Not knowing what else to do, Tyeedah wrapped her arms around him and squeezed him as tightly as she could. She tried to force his pain away with that hug, hoping and praying that she could comfort him the way a sister would console a brother, a mother would her son. In her embrace, Kennard’s muscles were so tight, his body felt like a steel beam: hard, cold, unyielding, not reciprocating.

After breaking her hold she said, “Let her know that I’ll be back as soon as I’m done. You gonna be okay?”

Kennard nodded. His voice was low and haunting. “I’m a little fucked up right now, but nothing I can’t handle.” He sounded like Clint Eastwood in one of those old westerns where Clint kills all the bad guys, leaving their bodies stretched out in the middle of a dirty street of a dusty town, not giving a fuck about witnesses.

Honk. Honk.

The horn from a green 2007 Taurus with a dent on the passenger-side door snatched Tyeedah from her thoughts. The driver double-parked as Tyeedah walked toward the car and got in. The door was barely closed when she asked, “What took you so long?”

“Traffic’s a bitch,” her brother said as a silver Honda Prelude slammed on its brakes to keep from ramming into the back of the Taurus. The driver of the Honda, an old Caucasian lady who resembled Betty White, leaned on the horn. Lil-Bro showed the irate “Senior Citizen Gone Wild” the finger and then he asked his sister, “Where to?” before pulling off.

Tyeedah ignored Lil-Bro’s question, asking one of her own. “You got your pistol?”

“Does Hugh Hefner have a lifetime supply of Viagra?”

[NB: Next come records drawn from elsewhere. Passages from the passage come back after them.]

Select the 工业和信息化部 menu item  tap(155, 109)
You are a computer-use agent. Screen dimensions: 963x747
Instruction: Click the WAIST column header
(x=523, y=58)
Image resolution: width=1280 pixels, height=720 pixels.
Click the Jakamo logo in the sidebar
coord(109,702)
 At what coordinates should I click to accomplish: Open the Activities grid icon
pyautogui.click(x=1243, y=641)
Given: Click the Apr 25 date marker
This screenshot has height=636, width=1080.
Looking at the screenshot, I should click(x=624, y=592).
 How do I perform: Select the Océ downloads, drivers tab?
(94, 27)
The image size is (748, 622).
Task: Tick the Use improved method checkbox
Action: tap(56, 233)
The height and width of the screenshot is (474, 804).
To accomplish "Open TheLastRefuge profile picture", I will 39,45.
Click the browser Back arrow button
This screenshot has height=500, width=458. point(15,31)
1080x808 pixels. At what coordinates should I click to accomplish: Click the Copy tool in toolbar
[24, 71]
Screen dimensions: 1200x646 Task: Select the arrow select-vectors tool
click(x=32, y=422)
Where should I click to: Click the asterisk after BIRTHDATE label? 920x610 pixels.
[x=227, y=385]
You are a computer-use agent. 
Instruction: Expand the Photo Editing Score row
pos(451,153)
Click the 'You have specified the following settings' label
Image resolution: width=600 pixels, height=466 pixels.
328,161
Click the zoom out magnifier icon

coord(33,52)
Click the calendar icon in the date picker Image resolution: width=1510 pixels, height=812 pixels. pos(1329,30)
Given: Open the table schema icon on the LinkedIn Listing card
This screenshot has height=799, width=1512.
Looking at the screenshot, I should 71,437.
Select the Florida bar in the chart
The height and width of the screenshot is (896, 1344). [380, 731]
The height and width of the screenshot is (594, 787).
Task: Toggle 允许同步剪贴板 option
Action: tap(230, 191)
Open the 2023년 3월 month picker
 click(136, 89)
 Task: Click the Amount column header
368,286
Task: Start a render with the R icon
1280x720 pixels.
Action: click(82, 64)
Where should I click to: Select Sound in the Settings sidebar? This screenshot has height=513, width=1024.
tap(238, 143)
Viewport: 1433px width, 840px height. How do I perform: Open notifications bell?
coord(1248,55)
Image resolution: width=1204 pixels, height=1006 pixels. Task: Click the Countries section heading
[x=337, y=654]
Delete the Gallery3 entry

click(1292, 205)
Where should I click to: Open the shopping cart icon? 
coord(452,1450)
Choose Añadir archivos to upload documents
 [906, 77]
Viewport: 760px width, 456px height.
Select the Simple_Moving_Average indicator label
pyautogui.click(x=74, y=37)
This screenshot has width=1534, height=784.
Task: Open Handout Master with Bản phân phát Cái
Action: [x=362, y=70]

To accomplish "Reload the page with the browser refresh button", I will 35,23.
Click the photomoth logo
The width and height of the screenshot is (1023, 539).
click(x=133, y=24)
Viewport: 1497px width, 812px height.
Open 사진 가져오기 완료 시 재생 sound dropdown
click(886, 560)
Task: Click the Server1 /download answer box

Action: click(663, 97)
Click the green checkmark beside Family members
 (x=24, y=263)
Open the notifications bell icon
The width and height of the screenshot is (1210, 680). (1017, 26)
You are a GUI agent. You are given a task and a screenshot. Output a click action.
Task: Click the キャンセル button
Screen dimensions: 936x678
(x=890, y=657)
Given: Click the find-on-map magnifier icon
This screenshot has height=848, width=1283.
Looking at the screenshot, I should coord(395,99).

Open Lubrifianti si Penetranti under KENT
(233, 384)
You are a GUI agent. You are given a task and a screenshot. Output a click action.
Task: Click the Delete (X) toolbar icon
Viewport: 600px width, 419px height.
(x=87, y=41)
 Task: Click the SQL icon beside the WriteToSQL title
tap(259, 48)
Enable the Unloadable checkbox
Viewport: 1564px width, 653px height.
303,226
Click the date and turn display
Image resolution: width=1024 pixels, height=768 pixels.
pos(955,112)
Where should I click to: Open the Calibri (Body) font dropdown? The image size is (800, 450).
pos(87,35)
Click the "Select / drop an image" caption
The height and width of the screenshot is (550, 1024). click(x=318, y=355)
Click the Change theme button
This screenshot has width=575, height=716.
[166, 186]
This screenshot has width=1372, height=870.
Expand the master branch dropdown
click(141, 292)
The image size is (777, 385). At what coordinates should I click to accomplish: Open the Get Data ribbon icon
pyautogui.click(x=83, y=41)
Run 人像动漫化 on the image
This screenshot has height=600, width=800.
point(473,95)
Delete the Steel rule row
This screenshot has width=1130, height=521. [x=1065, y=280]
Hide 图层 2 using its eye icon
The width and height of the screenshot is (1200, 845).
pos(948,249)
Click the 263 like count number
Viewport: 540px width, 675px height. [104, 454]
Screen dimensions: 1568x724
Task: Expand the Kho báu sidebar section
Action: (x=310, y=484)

Taking shots at the oldest playboy in California and his playmates was something they’d always done in the past. Nobody told a dirty joke better than Tyeedah. Lil-Bro, whose real name was Mark, smiled at his mediocre attempt at lightening the moment. Bereft of levity, Tyeedah failed to crack a smirk.

Instead, Tyeedah answered her brother’s initial question. “We’re going to the Bronx.” After she and Unique had robbed the courier for the diamonds to pay blackmail money to Fat Tee, Tyeedah recalled Fat Tee mentioning where he had been staying because he didn’t want to stray far from his motel when he was going to meet the girls to get the diamonds. He was so eager to get his hands on the million dollars he demanded, Fat Tee had been careless. “We’re going to Bugley’s Inn. But I’m not sure where it is, except that it’s near the stadium.”

Lil-Bro cut his eye at his sister. When Tyeedah had called him to pick her up from the hospital she didn’t give an explanation, nor was one asked or needed for that matter. Lil-Bro loved his older sister unconditionally, more than life itself, and would do anything for her. After all he played a key role in the heist, taking the diamond courier down so that the girls were able to steal the jewels. He owed her that. When Tyeedah was fifteen and Mark ten, their mother OD’d on some bad dope. On the day their mother left this earth to go wherever it was that drug-shooting, bad parents went to when they passed away, Tyeedah promised her brother that she wouldn’t let the state of New York take them away. She didn’t care what she had to do, she wouldn’t allow anyone to come and split them up. She would do whatever was necessary. It wasn’t always pretty, but Tyeedah kept her promise. Lil-Bro loved her for it.